**Text section:**
## start

Reference Build

For NVIDIA AI Enterprise, a cluster of NVIDIA-Certified Systems with a minimum of four nodes is recommended. This cluster size is the minimum viable size since it offers a balanced approach with NVIDIA GPUs and NVIDIA ConnectX-6 networking for various workloads. The cluster can also be expanded with additional nodes as needed.

The following sections outline an example deployment and the specifications used for each of the four nodes within the cluster. Overall, each node has identical hardware and software specifications.

Note

For guidance on specific hardware recommendations, such as rack configurations, sizing for power, networking, and storage for your deployment, please refer to the NVIDIA-Certified Sizing Guide.

An NVIDIA-Certified System contains powerful NVIDIA GPUs and networking, which offers maximum performance per node. By adding high-performance NVIDIA Mellanox Networking, performance gains can be achieved when executing multi-node AI Enterprise workloads. The following table describes the hardware configuration for each of the nodes within the cluster.

EGX Node Configuration

Server Model

2U NVIDIA-Certified System

CPU

Dual Intel® Xeon® Gold 6240R 2.4G, 24C/48T

RAM

12 x 64GB RDIMM, 3200MT/s, Dual Rank

Storage

1 x 446GB SSD SATA Mix Use 6Gbps

Storage

1 x 6TB Enterprise NVMe

Network

Onboard networking

Power

Dual, Hot-plug, Redundant Power Supply (1+1), 1600W

Network

1 x NVIDIA® Mellanox® ConnectX®-6 Dx 100G

GPU

1 x NVIDIA A100 for PCIe

Note

The NVIDIA GPU and the NVIDIA Mellanox NIC are deployed in each node, ensuring that they are on the same NUMA Domain and PCIe Root Complex. For more information on this configuration, please see the Multi-Node Training Deployment Guide.

The figure below illustrates the network topology used for the cluster. As shown, there are two network switches. The Management switch hosts all mgmt and VM traffic and is the infrastructure Top of Rack switch. The gpu-leaf-01 is the high-performance 100G NVIDIA Mellanox Networking switch and provides more throughput between the nodes resulting in performance gains when executing multi-node AI workloads.

referencebuild-01.png

Each VM has dual network connections. One network connection is used for management access via the vSwitch. The second network connection is for the Workload Network via PCI passthrough of the NVIDIA ConnectX-6-Dx. The following graphic illustrates the VM Network Configuration.

referencebuild-02.png

The following table describes the network hardware configuration further:

Network Hardware Configuration

Workload Switch (gpu-leaf01)

ManagementSwitch (mgmt-leaf01)

vSwitch0

Make/Model

NVIDIA MSN3700-CS2F

Generic Vendor

VMware

Switch OS

Cumulus Linux 4.4

N/A

Standard

Port Speed

100G

10G

N/A

Port MTU

9216

1500

1500

Port Mode

Access

Access

ManagementN Network - Access

Port VLAN

111

805

805

Remote Direct Memory Access (RDMA) With Address Translation Services (ATS)

## end

**Items from a dataset:**
## start

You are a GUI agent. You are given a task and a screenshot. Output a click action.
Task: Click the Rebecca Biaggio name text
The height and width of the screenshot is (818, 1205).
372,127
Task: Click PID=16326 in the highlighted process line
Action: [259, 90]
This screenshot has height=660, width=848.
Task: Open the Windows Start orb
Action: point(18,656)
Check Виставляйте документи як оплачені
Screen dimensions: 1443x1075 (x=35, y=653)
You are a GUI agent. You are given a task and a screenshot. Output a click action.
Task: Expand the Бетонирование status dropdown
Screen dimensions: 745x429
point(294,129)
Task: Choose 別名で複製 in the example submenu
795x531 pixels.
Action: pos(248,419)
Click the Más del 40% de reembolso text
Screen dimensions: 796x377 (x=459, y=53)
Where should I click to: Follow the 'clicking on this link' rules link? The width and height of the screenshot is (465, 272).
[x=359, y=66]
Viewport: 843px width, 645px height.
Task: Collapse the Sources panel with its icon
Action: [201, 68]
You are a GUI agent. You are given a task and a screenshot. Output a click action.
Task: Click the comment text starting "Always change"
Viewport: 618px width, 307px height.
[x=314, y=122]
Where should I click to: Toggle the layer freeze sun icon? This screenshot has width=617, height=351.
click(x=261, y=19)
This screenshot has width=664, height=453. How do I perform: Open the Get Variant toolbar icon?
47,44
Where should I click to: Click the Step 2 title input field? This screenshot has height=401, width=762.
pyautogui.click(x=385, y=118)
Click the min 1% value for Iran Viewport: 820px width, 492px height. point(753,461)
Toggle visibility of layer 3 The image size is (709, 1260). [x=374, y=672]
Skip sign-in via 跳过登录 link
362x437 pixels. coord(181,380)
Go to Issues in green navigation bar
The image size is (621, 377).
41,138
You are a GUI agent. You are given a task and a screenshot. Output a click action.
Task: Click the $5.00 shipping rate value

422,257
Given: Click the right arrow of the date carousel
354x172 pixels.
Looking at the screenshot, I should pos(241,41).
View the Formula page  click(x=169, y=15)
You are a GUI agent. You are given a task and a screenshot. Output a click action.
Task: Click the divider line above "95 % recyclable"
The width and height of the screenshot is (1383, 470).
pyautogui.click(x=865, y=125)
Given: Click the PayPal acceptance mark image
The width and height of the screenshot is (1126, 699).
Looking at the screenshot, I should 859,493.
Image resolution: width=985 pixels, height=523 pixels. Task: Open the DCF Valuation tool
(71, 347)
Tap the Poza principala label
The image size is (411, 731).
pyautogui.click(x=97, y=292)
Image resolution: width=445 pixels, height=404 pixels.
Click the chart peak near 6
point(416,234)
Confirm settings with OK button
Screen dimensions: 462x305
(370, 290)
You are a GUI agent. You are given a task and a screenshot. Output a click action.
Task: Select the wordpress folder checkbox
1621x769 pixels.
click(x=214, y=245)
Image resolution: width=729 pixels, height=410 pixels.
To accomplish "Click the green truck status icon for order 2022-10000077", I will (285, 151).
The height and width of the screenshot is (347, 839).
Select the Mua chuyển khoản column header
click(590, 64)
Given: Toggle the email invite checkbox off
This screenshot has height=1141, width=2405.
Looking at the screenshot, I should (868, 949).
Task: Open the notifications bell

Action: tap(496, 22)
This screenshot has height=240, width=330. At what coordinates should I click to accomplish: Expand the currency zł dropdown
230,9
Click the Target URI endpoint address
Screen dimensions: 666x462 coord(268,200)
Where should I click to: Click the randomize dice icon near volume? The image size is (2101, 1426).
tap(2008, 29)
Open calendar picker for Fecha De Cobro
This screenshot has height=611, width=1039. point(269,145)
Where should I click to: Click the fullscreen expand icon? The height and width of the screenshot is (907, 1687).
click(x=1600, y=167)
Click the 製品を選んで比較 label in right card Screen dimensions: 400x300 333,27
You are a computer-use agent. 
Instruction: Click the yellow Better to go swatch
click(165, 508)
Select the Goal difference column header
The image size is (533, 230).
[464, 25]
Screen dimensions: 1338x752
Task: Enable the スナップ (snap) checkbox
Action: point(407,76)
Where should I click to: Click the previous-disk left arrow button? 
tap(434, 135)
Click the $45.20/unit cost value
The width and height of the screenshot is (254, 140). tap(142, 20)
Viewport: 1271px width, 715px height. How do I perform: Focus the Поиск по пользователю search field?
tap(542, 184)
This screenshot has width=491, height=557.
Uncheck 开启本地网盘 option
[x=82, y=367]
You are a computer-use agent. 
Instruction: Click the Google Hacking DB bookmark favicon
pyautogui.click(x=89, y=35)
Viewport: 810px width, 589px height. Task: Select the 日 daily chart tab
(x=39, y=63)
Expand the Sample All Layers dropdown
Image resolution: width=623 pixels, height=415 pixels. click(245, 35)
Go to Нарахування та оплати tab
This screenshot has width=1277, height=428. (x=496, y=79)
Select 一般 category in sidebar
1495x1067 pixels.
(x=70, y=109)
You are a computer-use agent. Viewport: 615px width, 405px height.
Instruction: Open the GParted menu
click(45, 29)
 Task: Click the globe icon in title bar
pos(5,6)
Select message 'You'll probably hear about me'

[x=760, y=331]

## end

**Work to complete:** Transcribe the section of the reference build text that opens with the words containing "referencebuild-01.png" and closes with "VM Network Configuration.". The items above are separate material, unrelated to the reference build text.

**Result of the task:**
referencebuild-01.png

Each VM has dual network connections. One network connection is used for management access via the vSwitch. The second network connection is for the Workload Network via PCI passthrough of the NVIDIA ConnectX-6-Dx. The following graphic illustrates the VM Network Configuration.